Bakırcıların çırak yetiştirebilmeleri için usta öğretici belgesi şartı arandığını belirten Demirözü, "Valiliğe, Belediyeye ve Milli Eğitime kurs vermeleri için başvuruda bulunduk, kurs programa alındı; ama çırak bulunamadı. Bir yasa çıktı, bu yasaya göre ortaokula ve ilkokula giden öğrenciler, haftanın 3 günü ustaya, 2 günü okula gidecekti; ama kimse gelmedi. Devletin burada istediğin bir şart var; Usta öğreticilik belgesi olacak bu belgelere sahip olmayan çırak alamıyor. Urfa'da usta öğretici belgesi İki kişide var;  biri bende biri de komşudadır. Ben dükkanıma kaç tane çırak alabilirim?
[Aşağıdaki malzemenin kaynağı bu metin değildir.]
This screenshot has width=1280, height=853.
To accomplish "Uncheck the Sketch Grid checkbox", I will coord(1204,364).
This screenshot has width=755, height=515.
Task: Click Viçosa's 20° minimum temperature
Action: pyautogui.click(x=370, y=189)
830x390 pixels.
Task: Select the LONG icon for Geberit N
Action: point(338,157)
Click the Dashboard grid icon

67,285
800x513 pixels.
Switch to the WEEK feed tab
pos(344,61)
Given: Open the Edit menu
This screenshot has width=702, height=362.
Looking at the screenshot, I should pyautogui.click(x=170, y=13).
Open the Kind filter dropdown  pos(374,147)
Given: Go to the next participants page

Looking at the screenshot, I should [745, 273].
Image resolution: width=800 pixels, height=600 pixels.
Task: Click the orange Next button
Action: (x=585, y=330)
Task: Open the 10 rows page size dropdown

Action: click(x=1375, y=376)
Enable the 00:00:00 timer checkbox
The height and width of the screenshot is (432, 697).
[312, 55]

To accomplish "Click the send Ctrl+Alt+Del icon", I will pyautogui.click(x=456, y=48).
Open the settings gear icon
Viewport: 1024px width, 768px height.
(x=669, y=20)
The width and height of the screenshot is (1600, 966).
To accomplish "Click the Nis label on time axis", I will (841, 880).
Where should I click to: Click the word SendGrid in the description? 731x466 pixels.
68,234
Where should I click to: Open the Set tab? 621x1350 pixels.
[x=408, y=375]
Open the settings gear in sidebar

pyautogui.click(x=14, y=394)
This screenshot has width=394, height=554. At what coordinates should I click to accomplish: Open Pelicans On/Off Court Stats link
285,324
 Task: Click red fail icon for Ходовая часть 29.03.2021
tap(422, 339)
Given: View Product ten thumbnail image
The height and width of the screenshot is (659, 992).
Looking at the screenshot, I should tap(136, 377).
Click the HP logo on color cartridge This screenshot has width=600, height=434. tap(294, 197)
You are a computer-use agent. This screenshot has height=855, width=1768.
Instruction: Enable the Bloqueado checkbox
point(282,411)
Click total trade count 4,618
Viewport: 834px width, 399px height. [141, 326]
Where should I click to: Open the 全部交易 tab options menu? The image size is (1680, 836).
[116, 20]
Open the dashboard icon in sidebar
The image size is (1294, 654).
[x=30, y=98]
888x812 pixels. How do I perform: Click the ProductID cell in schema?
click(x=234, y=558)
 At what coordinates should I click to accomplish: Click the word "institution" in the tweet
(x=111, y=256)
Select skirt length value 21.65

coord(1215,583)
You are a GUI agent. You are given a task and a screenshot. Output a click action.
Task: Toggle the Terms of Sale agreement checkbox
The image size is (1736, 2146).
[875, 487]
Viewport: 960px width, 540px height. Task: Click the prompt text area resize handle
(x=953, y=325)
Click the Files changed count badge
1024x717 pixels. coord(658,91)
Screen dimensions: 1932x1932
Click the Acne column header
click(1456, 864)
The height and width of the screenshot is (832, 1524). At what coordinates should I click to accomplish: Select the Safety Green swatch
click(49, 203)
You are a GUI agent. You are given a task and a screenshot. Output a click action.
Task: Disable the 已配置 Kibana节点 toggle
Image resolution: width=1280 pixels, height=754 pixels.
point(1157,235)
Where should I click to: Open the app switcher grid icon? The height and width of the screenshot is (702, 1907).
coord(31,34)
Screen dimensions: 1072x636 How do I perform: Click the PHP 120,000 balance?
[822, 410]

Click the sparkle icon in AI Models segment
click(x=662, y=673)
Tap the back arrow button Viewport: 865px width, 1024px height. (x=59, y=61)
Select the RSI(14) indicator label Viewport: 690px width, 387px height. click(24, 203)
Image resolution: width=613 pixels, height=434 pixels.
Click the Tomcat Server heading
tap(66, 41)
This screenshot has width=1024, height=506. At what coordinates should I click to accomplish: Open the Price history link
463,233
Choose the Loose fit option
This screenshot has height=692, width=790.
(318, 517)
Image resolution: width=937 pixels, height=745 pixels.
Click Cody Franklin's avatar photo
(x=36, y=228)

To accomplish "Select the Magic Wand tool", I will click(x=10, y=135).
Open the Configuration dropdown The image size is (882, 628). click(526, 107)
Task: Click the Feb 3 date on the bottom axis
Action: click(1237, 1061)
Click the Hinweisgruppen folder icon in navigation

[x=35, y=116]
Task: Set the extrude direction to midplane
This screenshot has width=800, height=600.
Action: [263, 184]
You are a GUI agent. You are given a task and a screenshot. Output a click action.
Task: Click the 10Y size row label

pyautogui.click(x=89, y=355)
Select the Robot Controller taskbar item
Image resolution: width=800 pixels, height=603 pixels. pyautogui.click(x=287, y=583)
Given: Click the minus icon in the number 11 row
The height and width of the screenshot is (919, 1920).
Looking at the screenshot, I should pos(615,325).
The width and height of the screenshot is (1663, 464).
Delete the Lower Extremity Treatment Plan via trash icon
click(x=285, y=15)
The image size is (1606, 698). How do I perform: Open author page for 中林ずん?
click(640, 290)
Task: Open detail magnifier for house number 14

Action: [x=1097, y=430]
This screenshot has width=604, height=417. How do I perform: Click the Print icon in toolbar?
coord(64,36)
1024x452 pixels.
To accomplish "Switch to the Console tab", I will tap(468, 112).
Usta öğretici şartı değilde maliye şartı olsaydı, 20 dükkan herbiri bir çırak yetiştirirdi." dedi.

"Eskiden kalaycılık çok kıymetli bir meslekti"

Eskiden yaşanan usta ve çırak ilişkilerine değinen Kalaycı Ustası Mustafa Ozan, "1939 doğumluyum kalaycılık mesleğine 6-7 yaşındayken başladım, şimdi  81 yaşındayım. Urfa'da eskiden çocuk 6-7 yaşına gelince babası çocuğun elini tutar götütüp ustaya teslim ederdi. Ustaya derdi ki 'Benim evladım senin evladındır. Eti senin kemiği benimdir. Başına bir şey gelse senden bilirim.' Usta, çocuğun her şeyinden sorumluydu. Çocuk, usta'nın korkusundan bir yere gidemezdi. Çocuk,  ustanın terbiyesiyle büyürdü. Kahve ve sigara içmek, yaramaz adamlarla gezmek yasaktı. Sabah erkenden dükkana gelir akşam ezanında eve giderdi. Mesleğimi babam seçti. Elimizden bir şey gelmiyordu; çünkü çocuktuk. O zamanlar kalaycılık çok kıymetli bir meslekti. Urfa'da eskiden 50 kalaycı dükkanı vardı. Bazen 3-4 ay boyunca köyde kalırlardı. Bozova ve Harran tarafında çalışırdık. Dediğim gibi kimisi baba mesleği olduğu için kimiside benim gibi babası elinden tutarak getirip ustaya teslim ettiği için bu mesleği yaptı. Beni okula yollamadılar, dükkana koydular, dükkanda çalışıp büyüdük. Önce tahta körük çektik, sonra kapları çukurda temizledik, daha sonra halfe olduk, eğri ve eskimiş kapları yaptık. En sonunda ise ocağa geçerek kap kalaylamaya başladık." şeklinde konuştu.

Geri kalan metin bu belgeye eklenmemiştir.